# [Instructions to follow]
Reproduce the road trip post from "I’ve been pretty" up to and including "a half-dozen times.", replacing "Tacoma" with "Seattle".

# [Source excerpt]
On The Road, Yet Again…Bring Your iPad

I’ve been pretty much out of pocket here for the last couple of weeks. That’s what happens when you and your wife take your two young daughters on the annual road trip up the West Coast for a week of visiting Grandma, aka Mam Maw. If it were just me, or even up to me, we would have gotten up, blasted out of Oakland at 5 a.m, picked up Interstate 5, and stopped only for gas until we reached my mom’s house, in Tacoma, in time for dinner at 7 p.m.

But, when you have family members along, and especially when you have two little kids locked down in the back seat like they were riding a Saturn V rocket on the way to the Moon, you know multiple stops to eat and use the bathroom are going to be in the works, and cut into your road time. There’s no way you’re going to get to play Road Warrior and floor it for 700-plus miles without pulling off the highway at least a half-dozen times.

So, we broke up the drive into two days, which wasn’t really so bad, and we can all thank the combine forces of the iPad and the Walt Disney Co. for that. Nearly every DVD we buy these days is kid-related and comes from Disney. My wife, The Thoroughly Awesome Ms. Crums, makes sure to buy the combo packs that include a Blu-Ray disc, a traditional DVD and most importantly, a digital copy that can be loaded onto an iPad. It’s truly amazing how few brawls Maddo and Little Sis get into on the road when they each can run their apple-juice covered fingers across an iPad screen while watching “The Princess And The Frog” for about the 487th time. I highly recommend any parent who believes they are superior by not allowing their kids to partake with such electronic babysitters to rethink their position and realize that sometimes you do have to compromise for the sake of sanity.

We used some of my wife’s credit card points to cover the Econolodge hotel room in Roseburg, Ore., where we stayed after the first 400-odd miles. Getting the room [ostensibly for free] was a Good Thing. Sadly, the hotel’s A/C was all “A” and no “C” and blew nothing but lukewarm air that didn’t rise above my knees on what also turned out to be the hottest night of the year. Two not-quite queen-size beds were our sleeping options. My wife and I know what the score is when it comes to our daughters; if we tried to put both girls in the same bed, one of them would have definitely ended up on the floor before sunrise. I planned to take Maddo with me, and my wife would take Little Sis.

# [Data excerpts]
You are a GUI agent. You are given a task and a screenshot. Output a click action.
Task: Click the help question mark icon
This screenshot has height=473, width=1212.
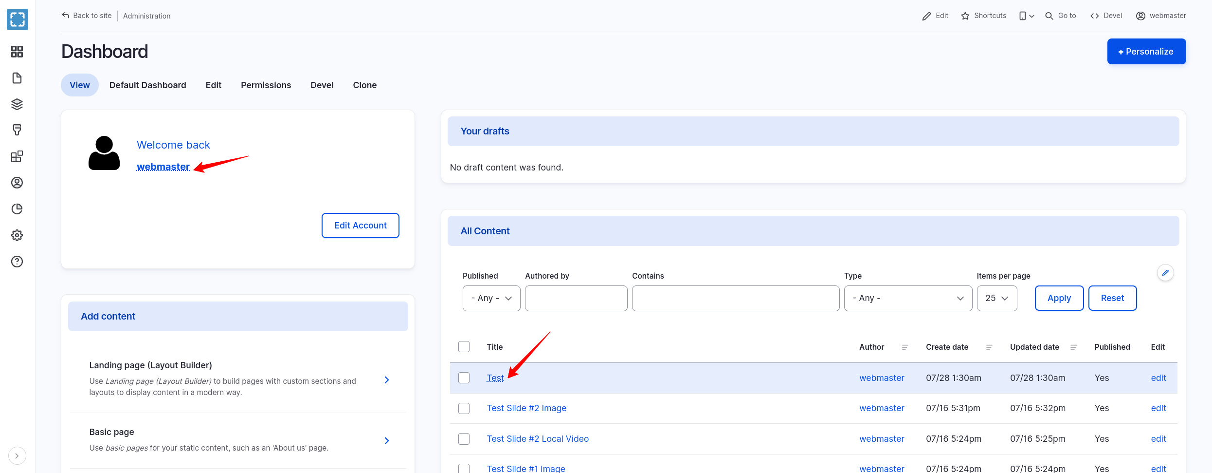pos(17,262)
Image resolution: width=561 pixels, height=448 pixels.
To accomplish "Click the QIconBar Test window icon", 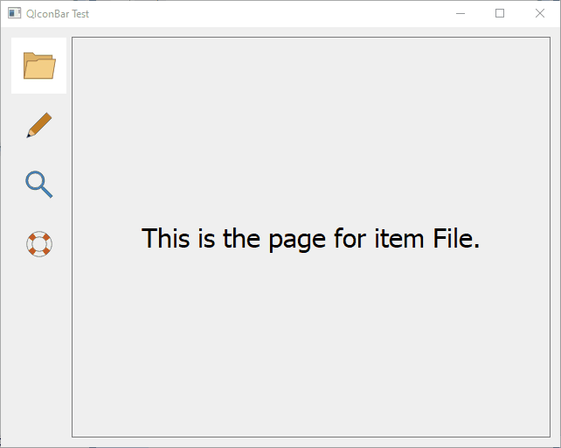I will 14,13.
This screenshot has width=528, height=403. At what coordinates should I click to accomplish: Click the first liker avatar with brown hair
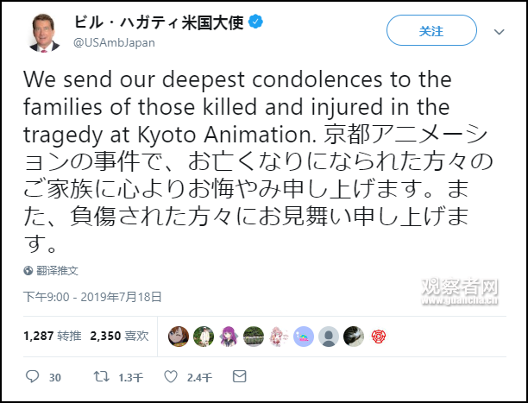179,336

...

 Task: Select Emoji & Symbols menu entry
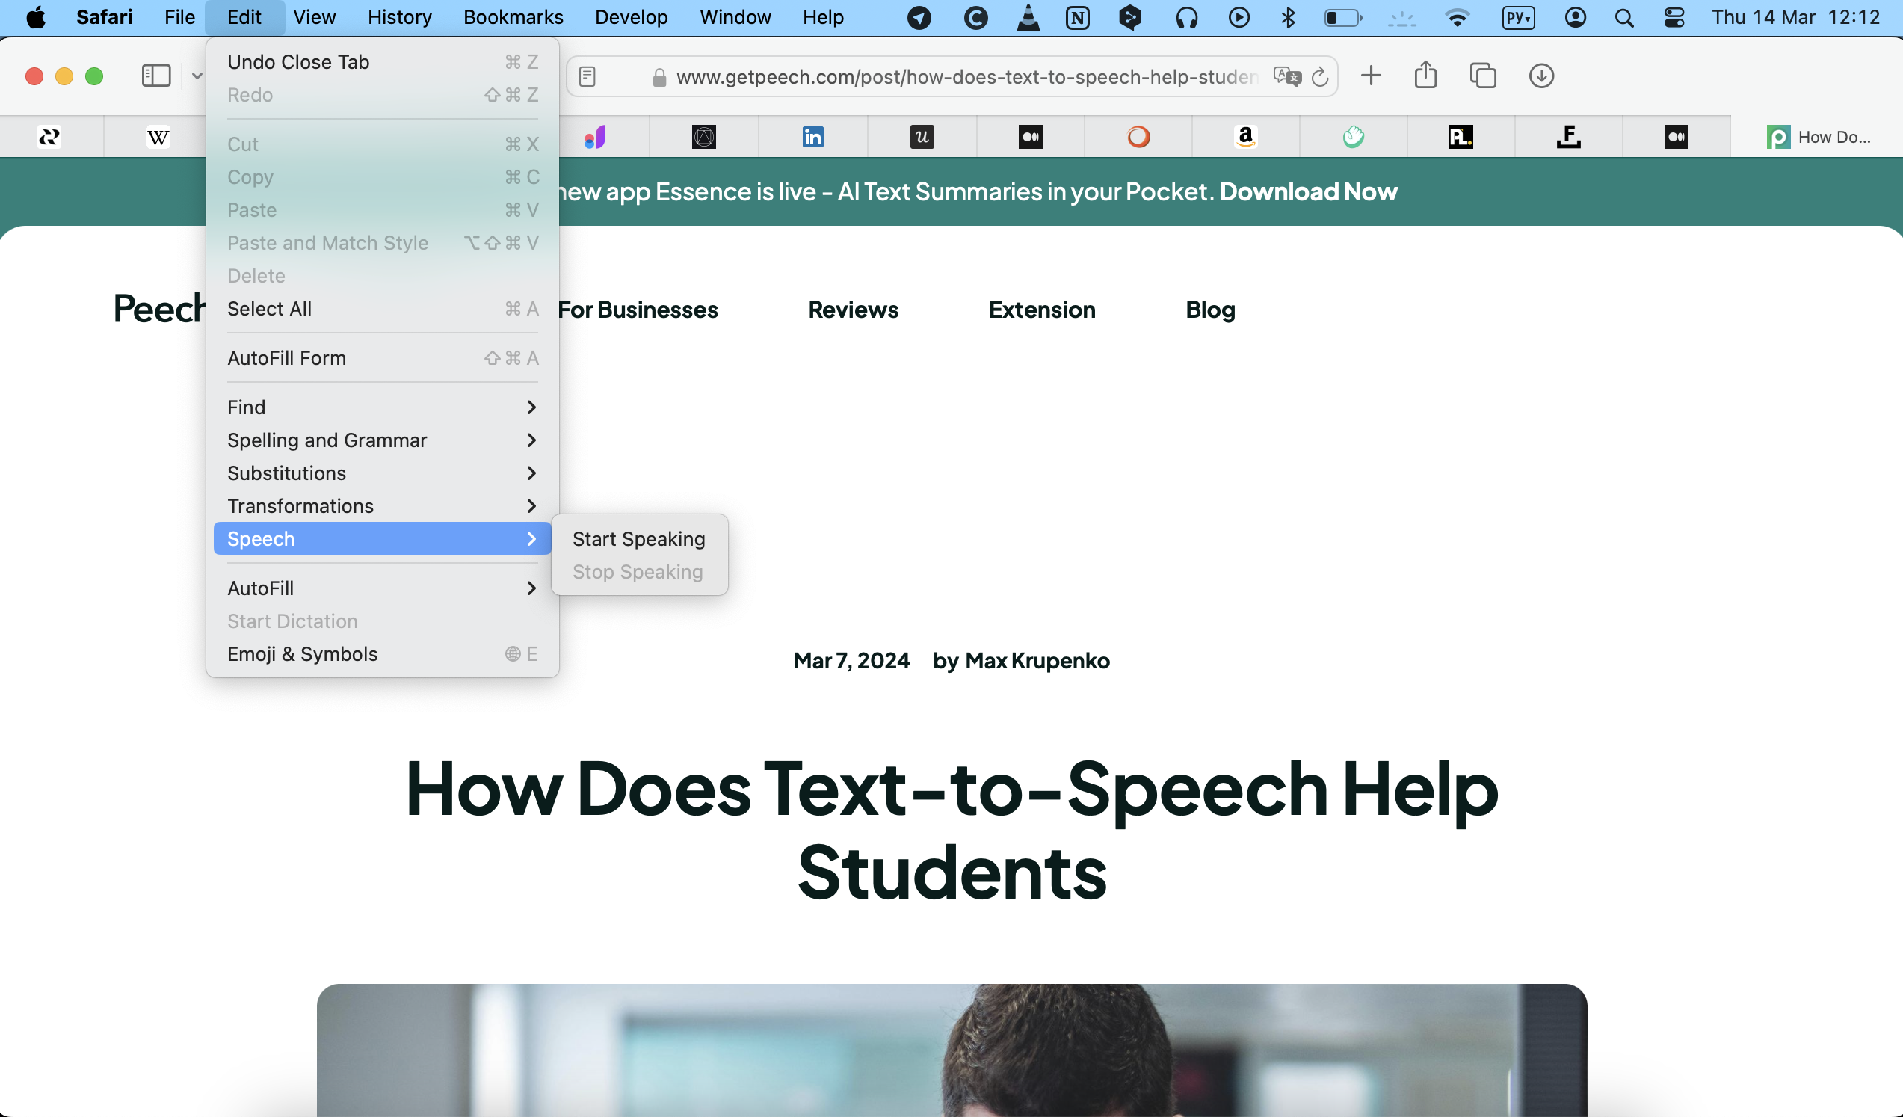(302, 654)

---

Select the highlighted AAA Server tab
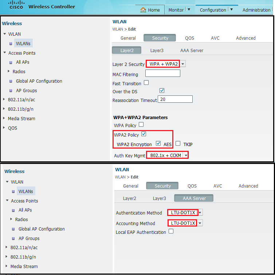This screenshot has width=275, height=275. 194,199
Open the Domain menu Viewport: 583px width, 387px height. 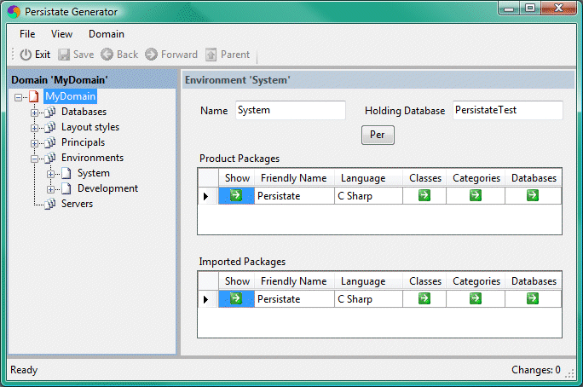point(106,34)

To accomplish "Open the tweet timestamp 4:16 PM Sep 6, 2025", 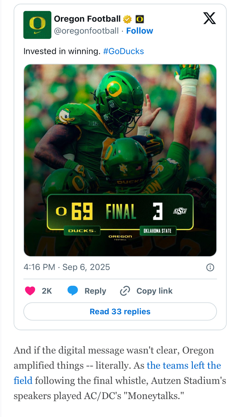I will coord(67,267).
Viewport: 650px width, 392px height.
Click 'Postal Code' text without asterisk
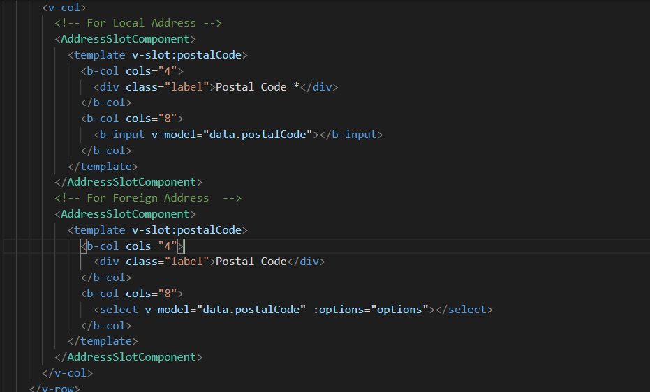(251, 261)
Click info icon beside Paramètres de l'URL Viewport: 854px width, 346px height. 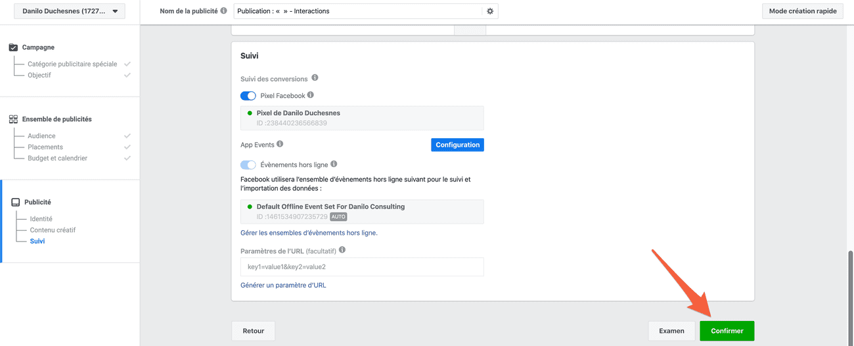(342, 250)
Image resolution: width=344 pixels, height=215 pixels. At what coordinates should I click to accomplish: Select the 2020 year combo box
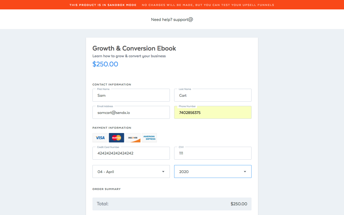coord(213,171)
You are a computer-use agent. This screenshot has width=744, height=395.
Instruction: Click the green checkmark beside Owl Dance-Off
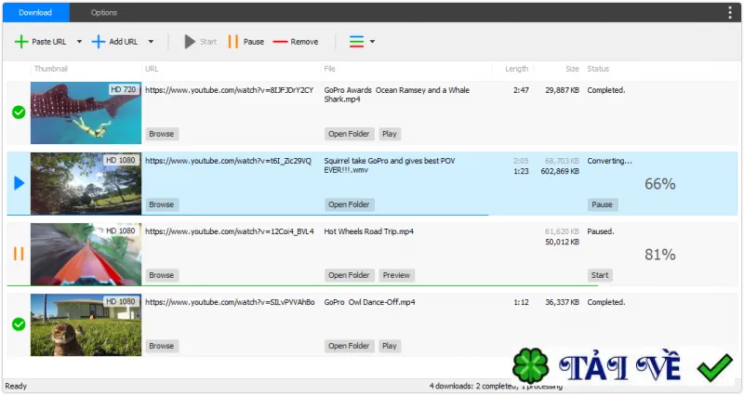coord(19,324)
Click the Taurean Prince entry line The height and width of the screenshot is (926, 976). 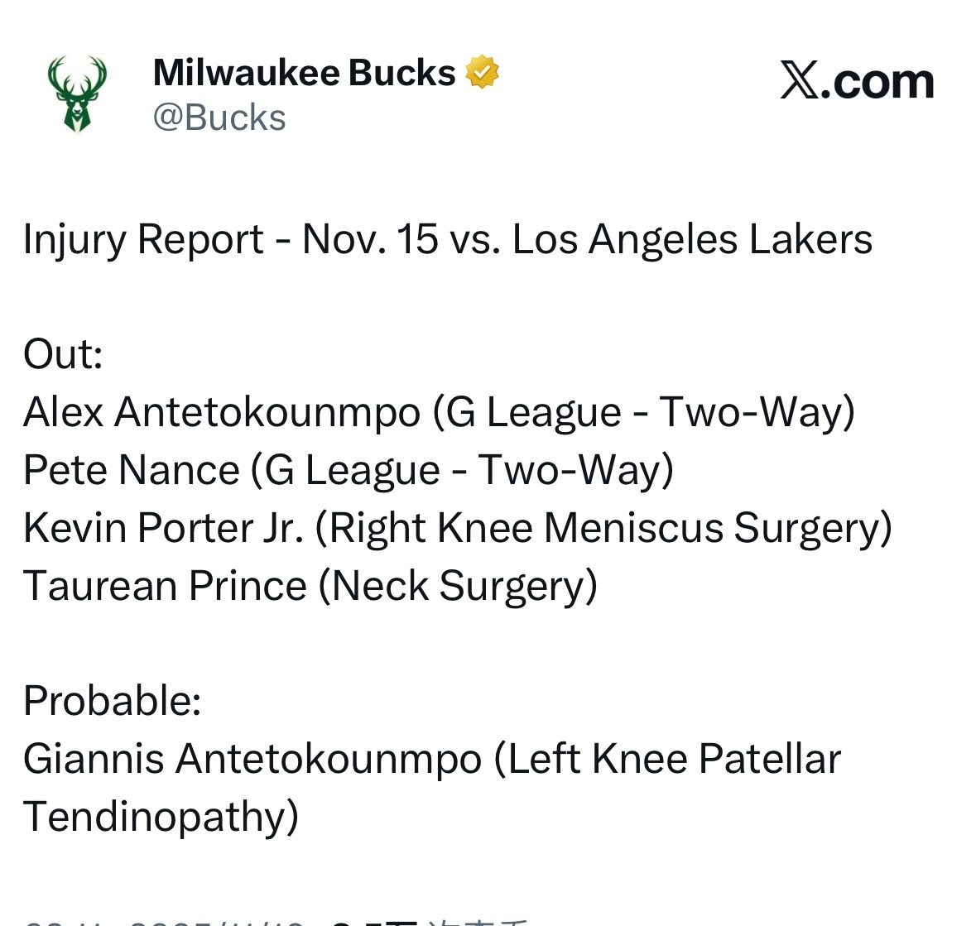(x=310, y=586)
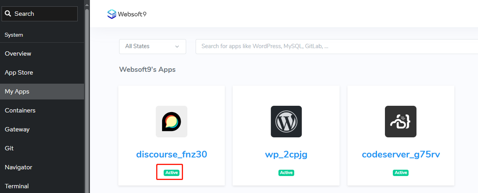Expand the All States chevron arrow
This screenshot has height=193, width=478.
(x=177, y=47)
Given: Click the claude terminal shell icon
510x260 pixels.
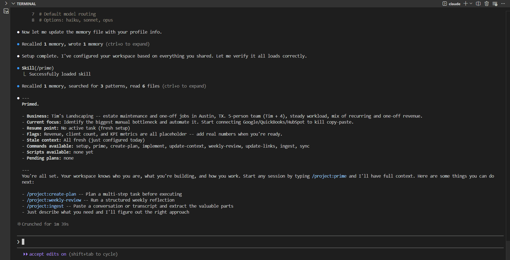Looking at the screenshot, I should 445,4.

# [Worked solution]
I’ve been pretty much out of pocket here for the last couple of weeks. That’s what happens when you and your wife take your two young daughters on the annual road trip up the West Coast for a week of visiting Grandma, aka Mam Maw. If it were just me, or even up to me, we would have gotten up, blasted out of Oakland at 5 a.m, picked up Interstate 5, and stopped only for gas until we reached my mom’s house, in Seattle, in time for dinner at 7 p.m.

But, when you have family members along, and especially when you have two little kids locked down in the back seat like they were riding a Saturn V rocket on the way to the Moon, you know multiple stops to eat and use the bathroom are going to be in the works, and cut into your road time. There’s no way you’re going to get to play Road Warrior and floor it for 700-plus miles without pulling off the highway at least a half-dozen times.